START Data records
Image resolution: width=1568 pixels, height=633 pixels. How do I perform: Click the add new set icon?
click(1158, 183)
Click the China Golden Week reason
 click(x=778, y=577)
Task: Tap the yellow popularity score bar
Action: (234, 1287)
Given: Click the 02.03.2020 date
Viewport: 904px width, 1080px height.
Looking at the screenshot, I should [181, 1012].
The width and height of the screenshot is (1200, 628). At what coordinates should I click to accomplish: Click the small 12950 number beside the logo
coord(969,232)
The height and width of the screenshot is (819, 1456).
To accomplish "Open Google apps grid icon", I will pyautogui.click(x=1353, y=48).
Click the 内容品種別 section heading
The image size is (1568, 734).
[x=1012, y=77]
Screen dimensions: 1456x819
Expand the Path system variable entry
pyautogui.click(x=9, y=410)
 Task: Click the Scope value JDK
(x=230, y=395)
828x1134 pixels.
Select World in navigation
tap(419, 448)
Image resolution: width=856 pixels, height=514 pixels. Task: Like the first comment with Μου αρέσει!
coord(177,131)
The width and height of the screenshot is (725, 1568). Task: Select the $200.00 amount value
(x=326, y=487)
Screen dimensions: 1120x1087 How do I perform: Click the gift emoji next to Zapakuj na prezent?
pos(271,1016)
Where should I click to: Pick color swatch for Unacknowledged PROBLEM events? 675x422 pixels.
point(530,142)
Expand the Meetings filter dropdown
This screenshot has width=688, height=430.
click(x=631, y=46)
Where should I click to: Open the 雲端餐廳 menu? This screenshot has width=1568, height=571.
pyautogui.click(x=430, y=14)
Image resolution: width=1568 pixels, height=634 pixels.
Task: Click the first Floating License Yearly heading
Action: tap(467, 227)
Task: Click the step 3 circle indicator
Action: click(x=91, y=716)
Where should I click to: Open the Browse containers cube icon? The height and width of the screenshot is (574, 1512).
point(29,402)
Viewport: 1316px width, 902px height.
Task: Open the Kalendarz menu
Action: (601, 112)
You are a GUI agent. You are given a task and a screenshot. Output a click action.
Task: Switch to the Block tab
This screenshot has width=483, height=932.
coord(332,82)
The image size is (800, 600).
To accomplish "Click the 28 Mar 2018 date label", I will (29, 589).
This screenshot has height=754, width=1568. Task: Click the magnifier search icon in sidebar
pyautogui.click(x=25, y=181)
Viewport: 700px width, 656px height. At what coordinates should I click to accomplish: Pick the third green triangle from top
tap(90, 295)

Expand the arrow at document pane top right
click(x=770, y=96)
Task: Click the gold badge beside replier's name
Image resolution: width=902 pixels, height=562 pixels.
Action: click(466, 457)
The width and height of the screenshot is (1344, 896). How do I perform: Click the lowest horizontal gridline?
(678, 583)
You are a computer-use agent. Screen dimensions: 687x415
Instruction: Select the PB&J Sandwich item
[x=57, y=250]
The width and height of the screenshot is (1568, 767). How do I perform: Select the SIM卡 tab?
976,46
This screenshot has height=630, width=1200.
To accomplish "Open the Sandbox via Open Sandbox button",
END Data records
Work instruction
Return the number of lines in the records holding the string "agent", without any other words.

Exercise solution
2